# DIY Lis Pendens?



## dereko1969 (20 Dec 2006)

This question is probably for Vanilla or MF1, just wondering if a lay person can register a lis pendens or do I have to get my solicitor to do it? I think it's probably the latter, would anyone have any idea of the likely cost? Presumably, if I am required to have my solicitor register it, there would then be the follow-up cost of having it removed also? Any help appreciated.


----------



## ClubMan (20 Dec 2006)

I am not a lawyer but is [broken link removed] any use?


> _Lis Pendens_ *128. *	(1) An application for the registration of a _lis pendens_ as a burden shall be made in Form 77. It shall be signed by the applicant or his solicitor and shall have subscribed thereto a certificate of the existence of the cause or proceeding signed by the proper officer of the court in which it is pending.
> (2) The entry of a _lis pendens_ in the register shall be in Form 78, with such variation thereof as the Registrar may, in special circumstances, direct.
> (3) An application for the discharge of a _lis pendens_ shall be made by lodging in the Registry a certificate signed by the proper officer of the court in which the _lis pendens_ may be that it has been duly vacated pursuant to order of the court, or by lodging an order of the court directing its cancellation on the register, or by lodging a transfer of the property made in pursuance of an order for sale by the court in which the _lis pendens_ may be, or by lodging a consent by all persons appearing to be interested in the cause or proceedings to the cancellation of the _lis pendens_ in the register.


----------



## mf1 (20 Dec 2006)

Careful now. You can't just go around d.i.y.ing Lis Pendens - a Lis Pendens is only relevant and should only be lodged where there is actually litigation pending ( Lis Pendens) affecting title to land. Not everyone grasps that. 

Like most things there are ( potentially serious) consequences for registering a Lis Pendens inappropriately. 

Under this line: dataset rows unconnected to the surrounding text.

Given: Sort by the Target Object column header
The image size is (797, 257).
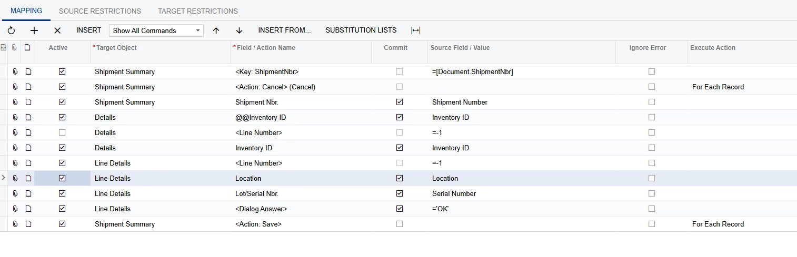Looking at the screenshot, I should (116, 47).
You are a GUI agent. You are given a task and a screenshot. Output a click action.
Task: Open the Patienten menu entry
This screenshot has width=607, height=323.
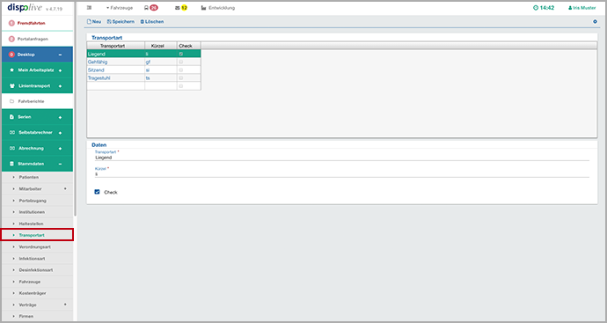point(29,177)
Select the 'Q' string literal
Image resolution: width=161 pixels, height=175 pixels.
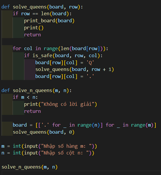pyautogui.click(x=90, y=63)
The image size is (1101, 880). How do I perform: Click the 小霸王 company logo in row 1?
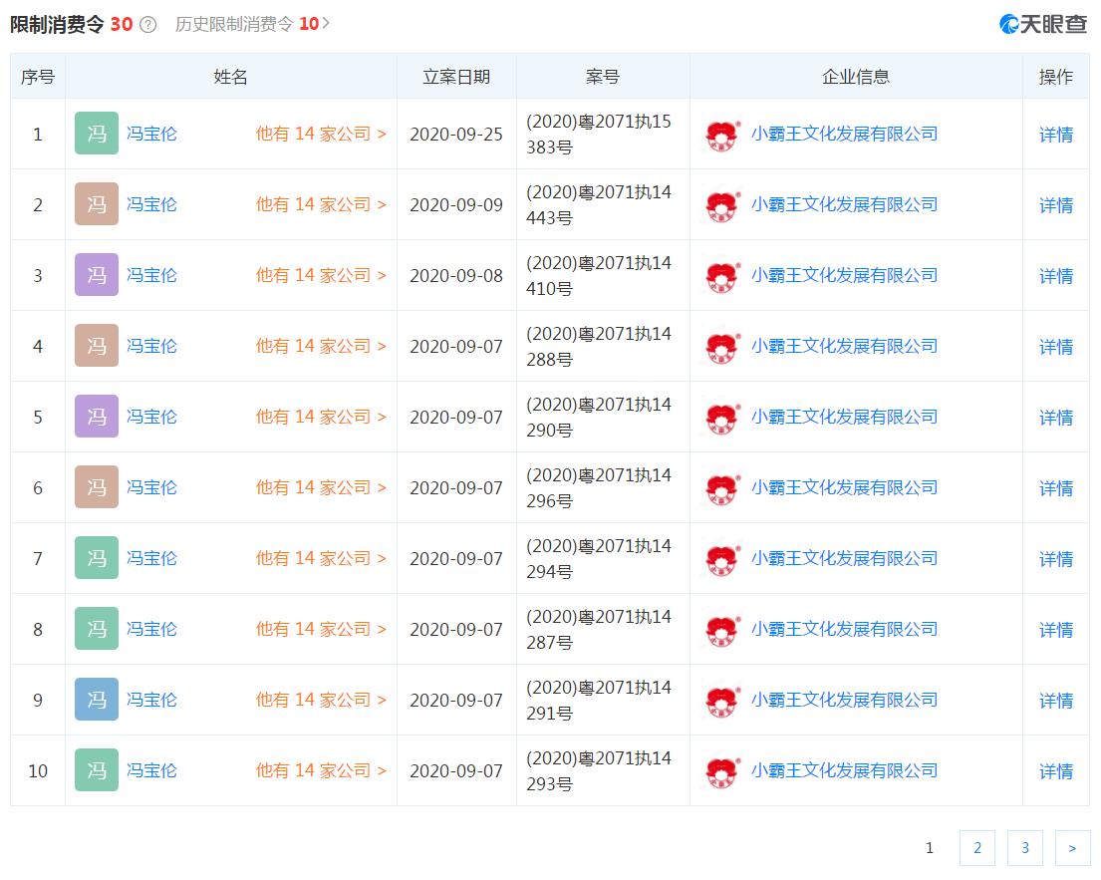pyautogui.click(x=721, y=134)
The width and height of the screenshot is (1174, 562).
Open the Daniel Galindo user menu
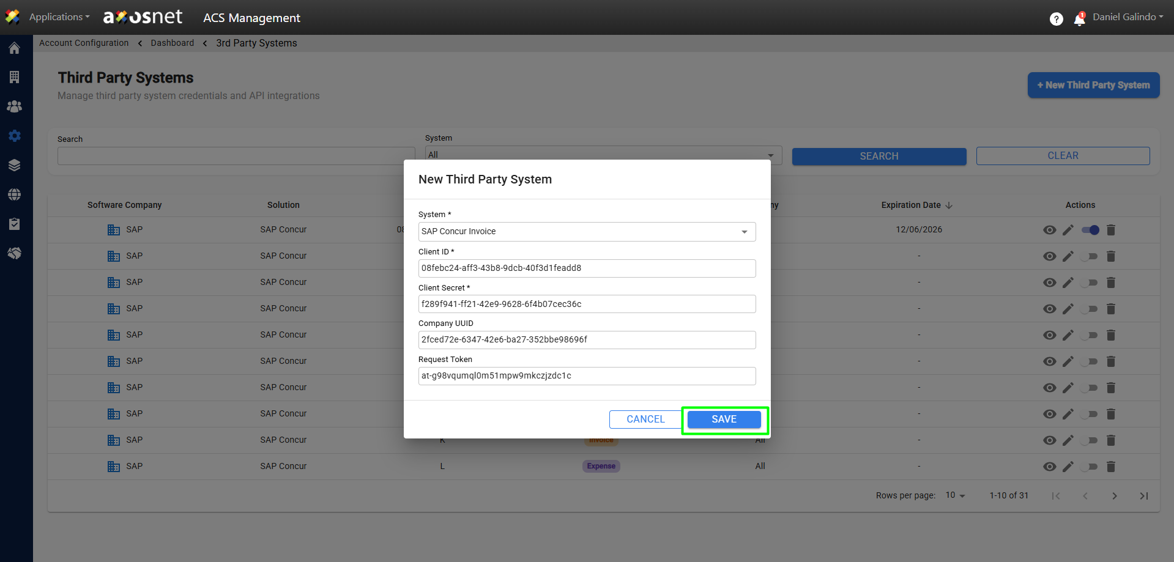point(1128,17)
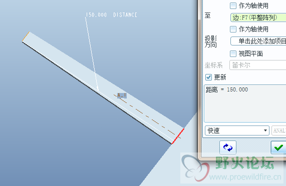Select the red highlighted edge of the plate
The width and height of the screenshot is (286, 186).
[178, 136]
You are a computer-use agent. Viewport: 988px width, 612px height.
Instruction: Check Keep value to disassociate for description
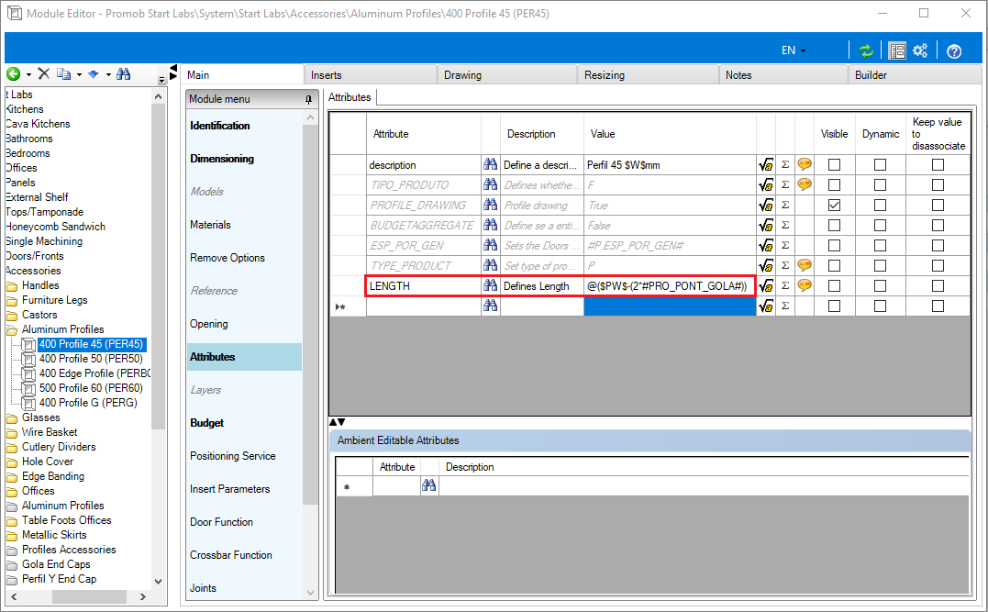938,165
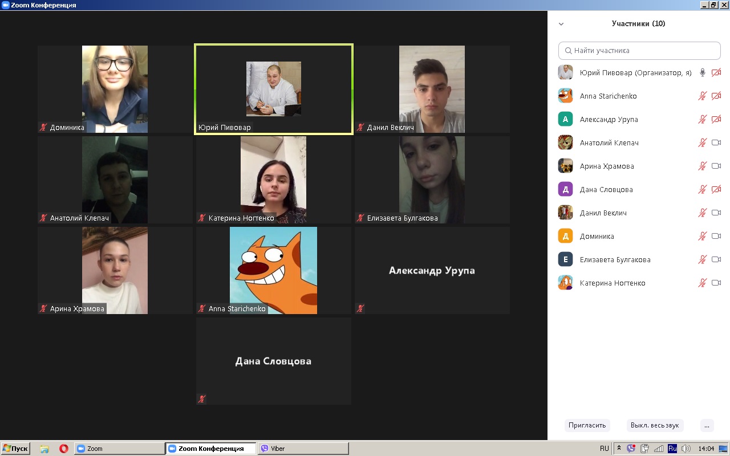
Task: Click Выкл. весь звук button
Action: (655, 425)
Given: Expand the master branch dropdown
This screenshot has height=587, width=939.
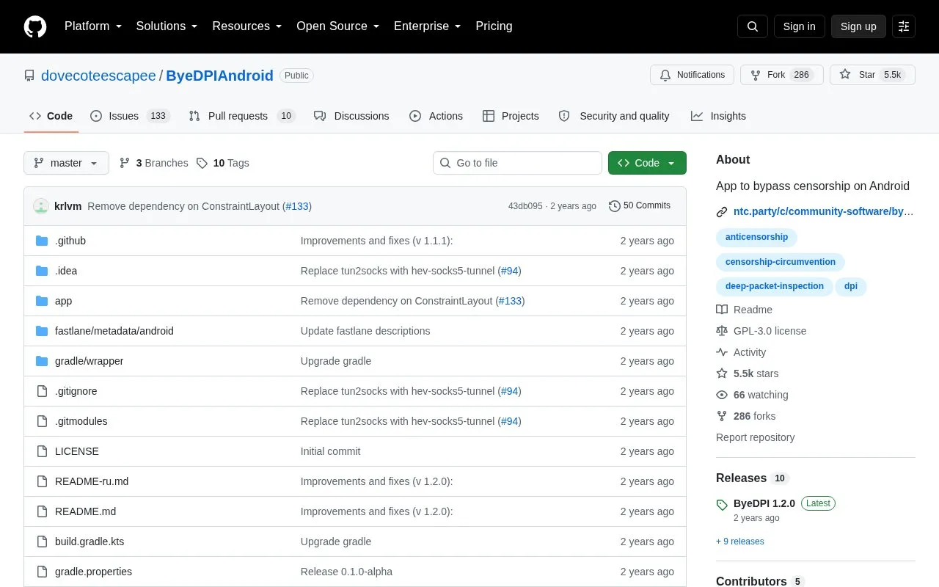Looking at the screenshot, I should (x=66, y=163).
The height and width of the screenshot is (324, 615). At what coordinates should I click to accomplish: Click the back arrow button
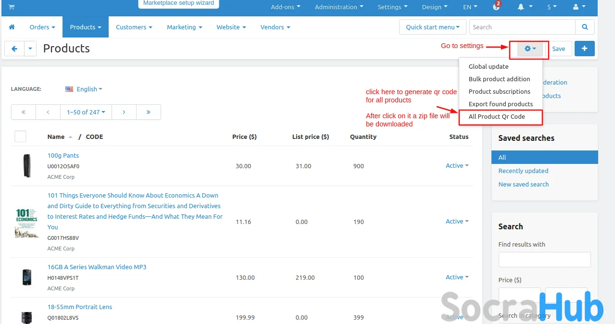click(x=14, y=49)
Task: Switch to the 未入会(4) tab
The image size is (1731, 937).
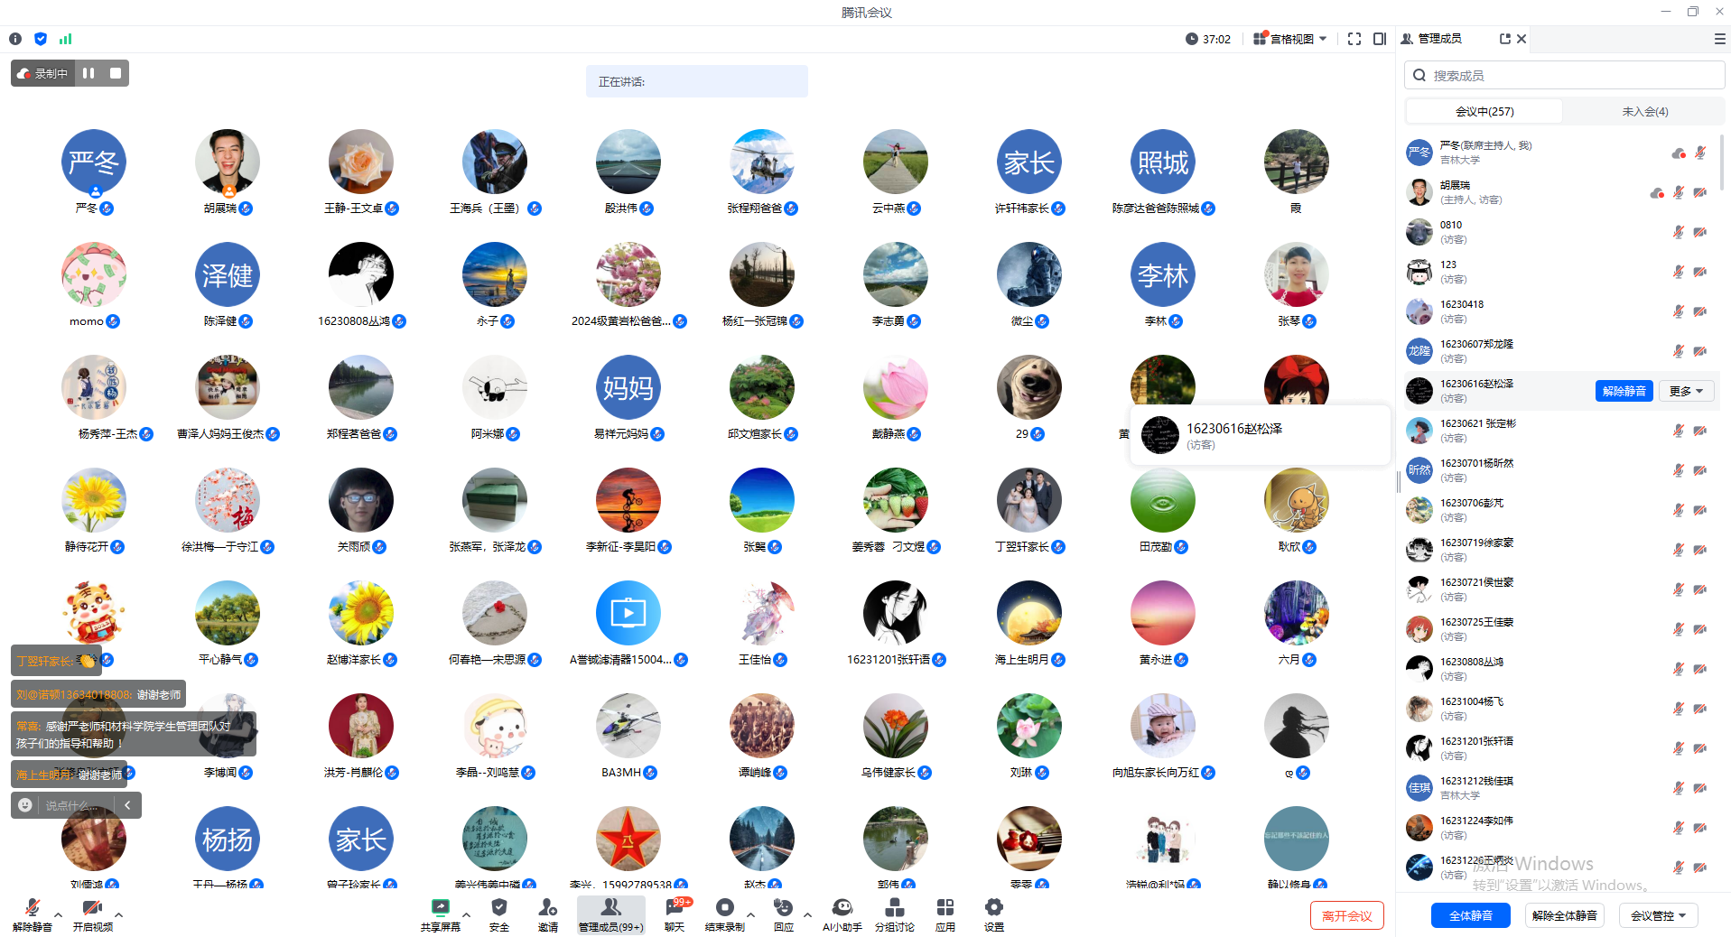Action: (x=1644, y=112)
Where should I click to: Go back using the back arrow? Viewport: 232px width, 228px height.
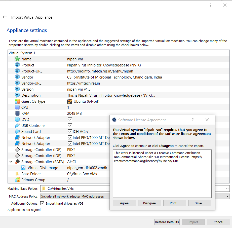[5, 17]
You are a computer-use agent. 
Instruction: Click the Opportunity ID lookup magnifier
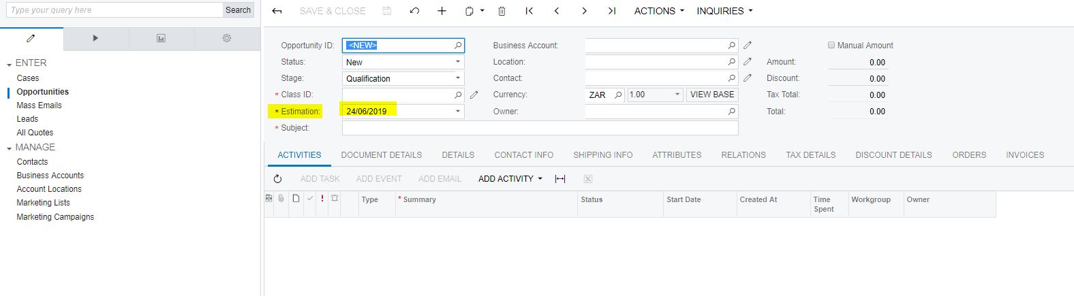coord(458,46)
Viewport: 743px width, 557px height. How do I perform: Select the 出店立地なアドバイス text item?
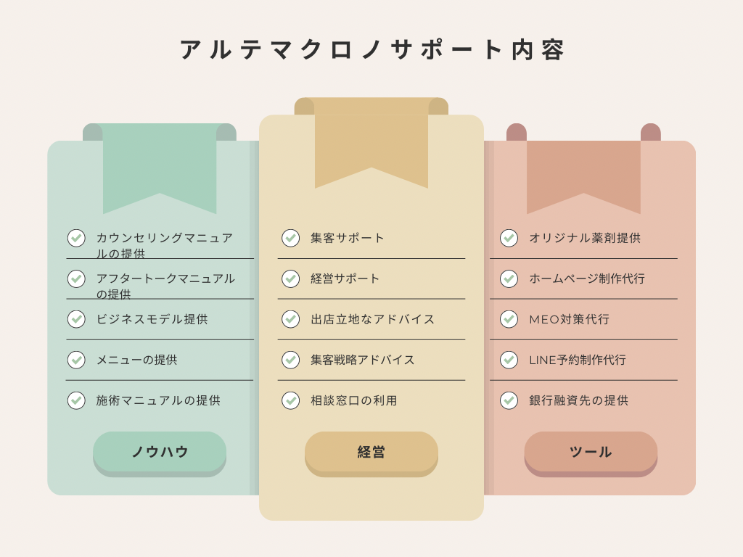(372, 319)
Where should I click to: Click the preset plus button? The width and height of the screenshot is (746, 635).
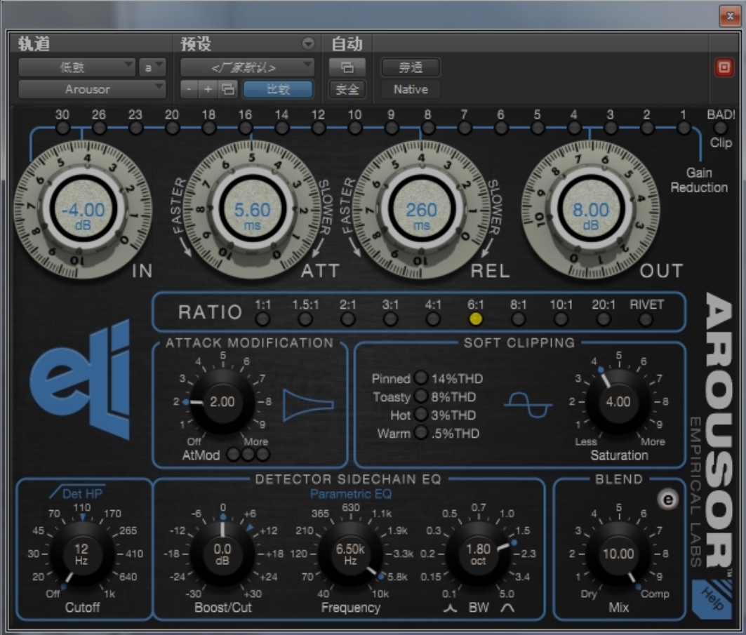tap(208, 89)
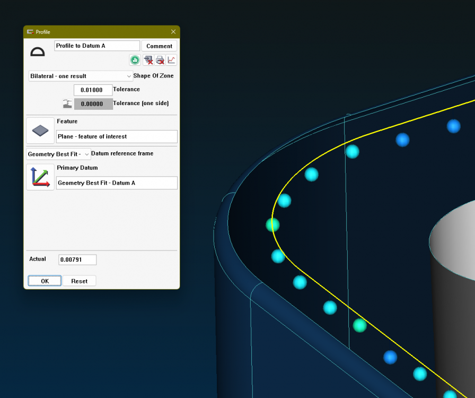
Task: Open the line graph trend icon
Action: coord(171,60)
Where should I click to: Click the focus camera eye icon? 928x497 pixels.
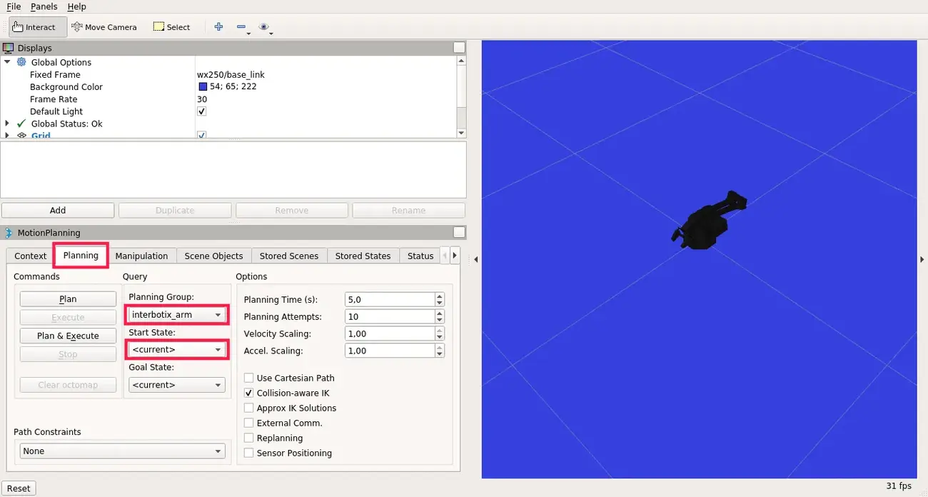(264, 26)
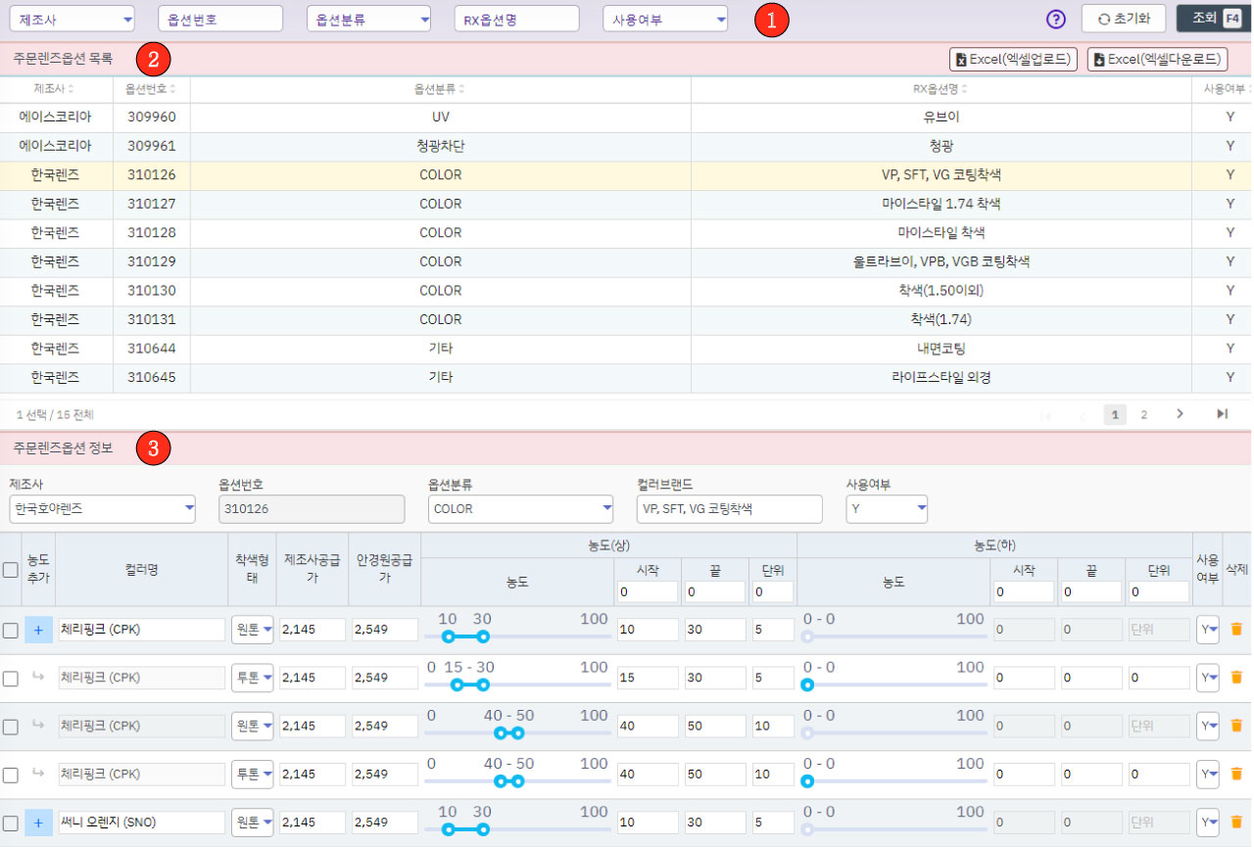Check the select-all checkbox in color table header

[11, 570]

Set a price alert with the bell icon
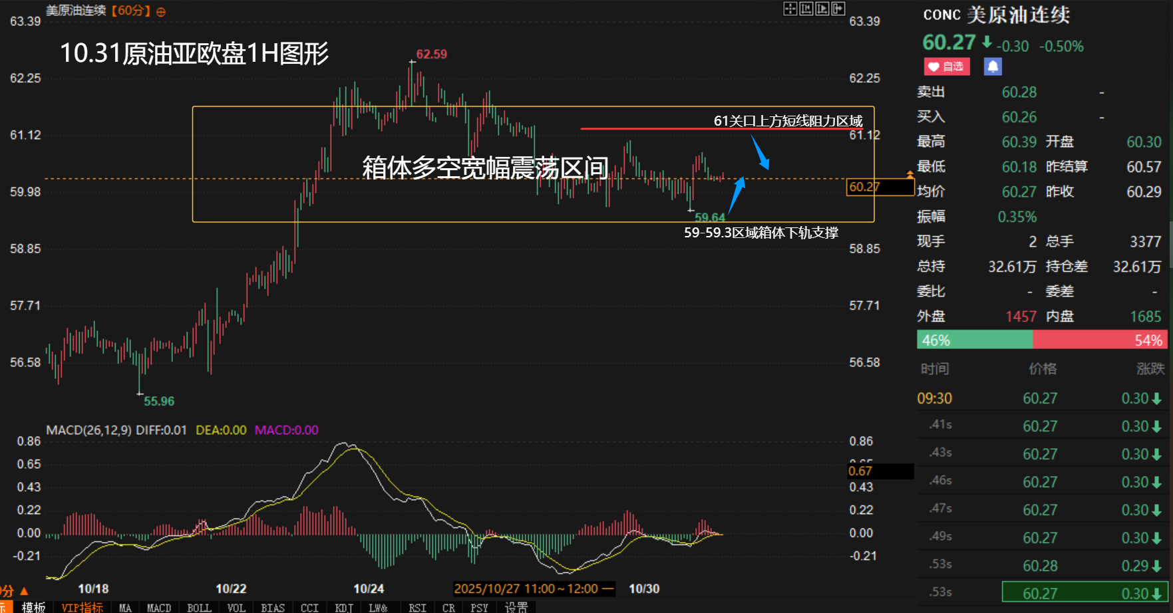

How much does it cost? No idea - how big is the problem? 

mf


----------



## dereko1969 (20 Dec 2006)

it's to ensure my former partner doesn't sell/transfer the land (which is in her name only) on which we had nearly finished building our house (mortgage in both names). hoping not to end up in court, don't want to escalate matters but also don't want to see land transferred out before we've settled buy-out of house. thanks for the prompt replies.


----------